[Stored data]
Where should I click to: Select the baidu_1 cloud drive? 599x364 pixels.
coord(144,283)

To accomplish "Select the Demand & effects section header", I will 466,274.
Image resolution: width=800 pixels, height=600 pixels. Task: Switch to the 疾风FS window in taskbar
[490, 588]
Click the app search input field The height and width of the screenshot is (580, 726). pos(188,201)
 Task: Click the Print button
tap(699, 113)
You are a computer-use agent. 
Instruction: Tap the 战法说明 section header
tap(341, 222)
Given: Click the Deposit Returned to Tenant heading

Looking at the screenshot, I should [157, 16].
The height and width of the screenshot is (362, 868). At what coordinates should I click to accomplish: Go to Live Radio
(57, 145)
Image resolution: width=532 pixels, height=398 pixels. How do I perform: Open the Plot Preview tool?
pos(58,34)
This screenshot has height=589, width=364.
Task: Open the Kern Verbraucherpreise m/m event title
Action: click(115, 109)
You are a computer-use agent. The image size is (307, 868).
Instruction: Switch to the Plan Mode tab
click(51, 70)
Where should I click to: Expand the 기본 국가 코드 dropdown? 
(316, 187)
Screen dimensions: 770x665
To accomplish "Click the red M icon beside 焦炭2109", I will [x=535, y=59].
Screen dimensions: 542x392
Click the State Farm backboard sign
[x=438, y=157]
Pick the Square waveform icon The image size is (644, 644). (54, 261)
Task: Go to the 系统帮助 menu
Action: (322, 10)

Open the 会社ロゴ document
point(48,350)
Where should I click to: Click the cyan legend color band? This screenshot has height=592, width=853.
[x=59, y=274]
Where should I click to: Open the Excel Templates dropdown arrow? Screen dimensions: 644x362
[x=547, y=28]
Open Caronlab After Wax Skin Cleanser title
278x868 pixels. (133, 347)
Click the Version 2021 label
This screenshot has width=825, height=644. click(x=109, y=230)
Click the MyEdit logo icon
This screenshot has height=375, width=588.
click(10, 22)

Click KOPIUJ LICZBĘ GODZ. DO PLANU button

The task
Each entry above should be retyped exactly, with nothing missed.

Output
Where should I click to: Select the baidu_1 cloud drive? 599x364 pixels.
coord(144,283)

To accomplish "Select the Demand & effects section header", I will 466,274.
Image resolution: width=800 pixels, height=600 pixels. Task: Switch to the 疾风FS window in taskbar
[490, 588]
Click the app search input field The height and width of the screenshot is (580, 726). pos(188,201)
 Task: Click the Print button
tap(699, 113)
You are a computer-use agent. 
Instruction: Tap the 战法说明 section header
tap(341, 222)
Given: Click the Deposit Returned to Tenant heading

Looking at the screenshot, I should [157, 16].
The height and width of the screenshot is (362, 868). At what coordinates should I click to accomplish: Go to Live Radio
(57, 145)
Image resolution: width=532 pixels, height=398 pixels. How do I perform: Open the Plot Preview tool?
pos(58,34)
This screenshot has height=589, width=364.
Task: Open the Kern Verbraucherpreise m/m event title
Action: click(115, 109)
You are a computer-use agent. The image size is (307, 868).
Instruction: Switch to the Plan Mode tab
click(51, 70)
Where should I click to: Expand the 기본 국가 코드 dropdown? 
(316, 187)
Screen dimensions: 770x665
To accomplish "Click the red M icon beside 焦炭2109", I will [x=535, y=59].
Screen dimensions: 542x392
Click the State Farm backboard sign
[x=438, y=157]
Pick the Square waveform icon The image size is (644, 644). (54, 261)
Task: Go to the 系统帮助 menu
Action: (322, 10)

Open the 会社ロゴ document
point(48,350)
Where should I click to: Click the cyan legend color band? This screenshot has height=592, width=853.
[x=59, y=274]
Where should I click to: Open the Excel Templates dropdown arrow? Screen dimensions: 644x362
[x=547, y=28]
Open Caronlab After Wax Skin Cleanser title
278x868 pixels. (133, 347)
Click the Version 2021 label
This screenshot has width=825, height=644. click(x=109, y=230)
Click the MyEdit logo icon
This screenshot has height=375, width=588.
click(10, 22)

Click KOPIUJ LICZBĘ GODZ. DO PLANU button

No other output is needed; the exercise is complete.